For at least the past sixty years, Thailand has had an open mind and a laissez-faire attitude regarding the Lesbian/Gay/Bisexual/Transgender community which set it apart from the majority of the world during that time and most definitely its Muslim neighbors. Many a young soldier on R&R from Vietnam would wake up the next morning to a surprise though probably some number of them never knew. In most all walks of life, there was a clear acceptance of sexual preferences with no discussion necessary.

From May 12-15, 1975, I was in a jungle camp on the Thai/Cambodian border with Khun Toy, son of an influential Thai Minister, who worked for me. I recall the dates as the Khmer Rouge seized the U.S. Mayaguez vessel during that period. Toy’s father had commercial arrangements on the Burmese and Cambodian sides of the Thai border which all tied back to the smuggling of contraband.
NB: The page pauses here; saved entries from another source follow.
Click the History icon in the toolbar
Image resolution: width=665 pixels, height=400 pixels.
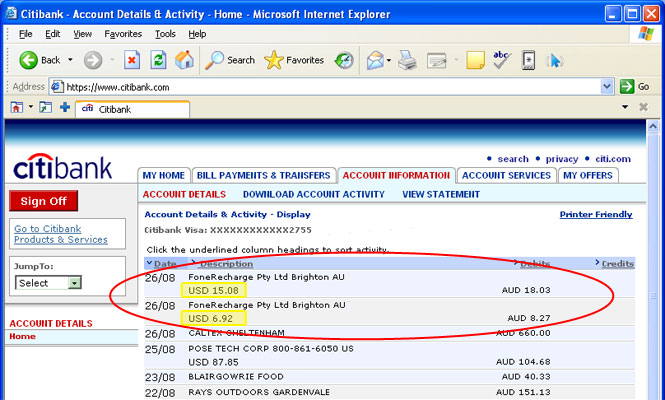pos(344,60)
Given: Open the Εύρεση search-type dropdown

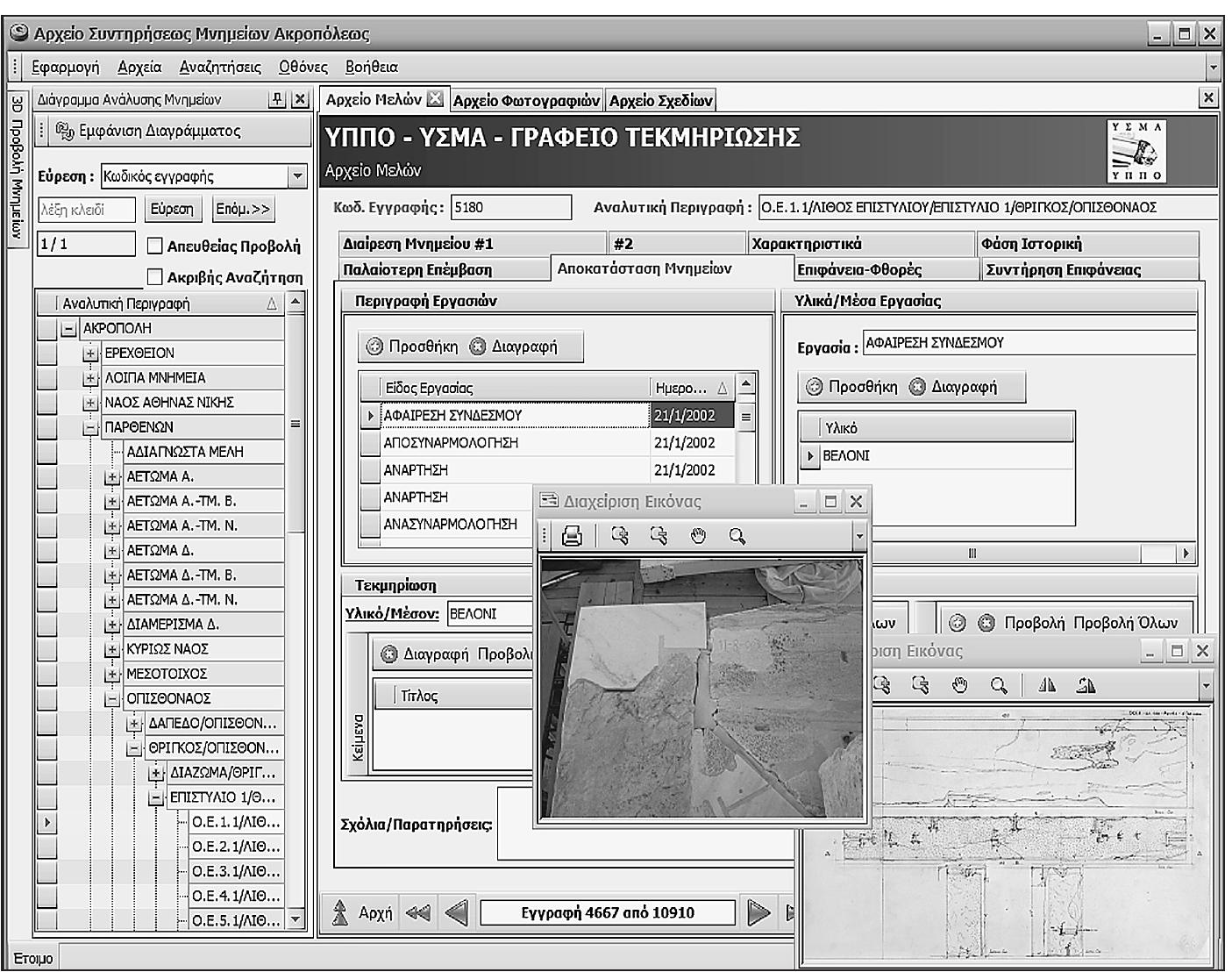Looking at the screenshot, I should click(x=297, y=176).
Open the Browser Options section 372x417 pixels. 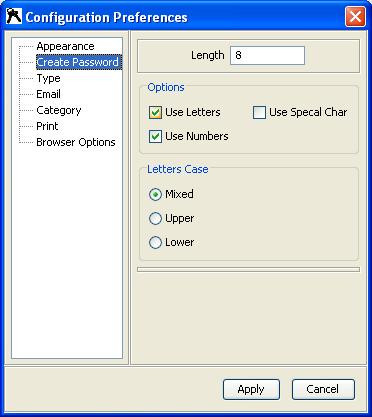[76, 142]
The war effort in Laos was a feeble excuse to support opium movements from Burma but there was certainly no justification for illegal teak smuggling other than maintaining good relations with the Khmer Rouge enemy. In any event, if you look closely at the image below of the Cambodian folks in the background the one on the far left has a barrette in his hair. I asked Khun Toy, on the right talking to the two other Thai guys, about the guy with the barrette. He responded that we were in a dangerous location not suitable for women and the Thai guys found comfort where they could.
Recently, Nikkei Asia published an article by Khun Pauline Ngarmspring, the Mahachon Party’s Thai prime ministerial candidate in last year’s Thai elections. She is the first transgender candidate to seek the top job in Thailand. She said that foreign journalists or friends from abroad are clear that among all international tourist destinations, Thailand has been recognized for decades as a LGBT paradise. However, she adds that heterosexual couples still have tremendous advantages and discrimination does occur in schools and the workplace. Khun Pauline is shown below in the Mahachon Party headquarters with the image of King Chulalongkorn who, as King of Thailand, brought his country into the 20th Century. There is no better inspiration for a Thai.  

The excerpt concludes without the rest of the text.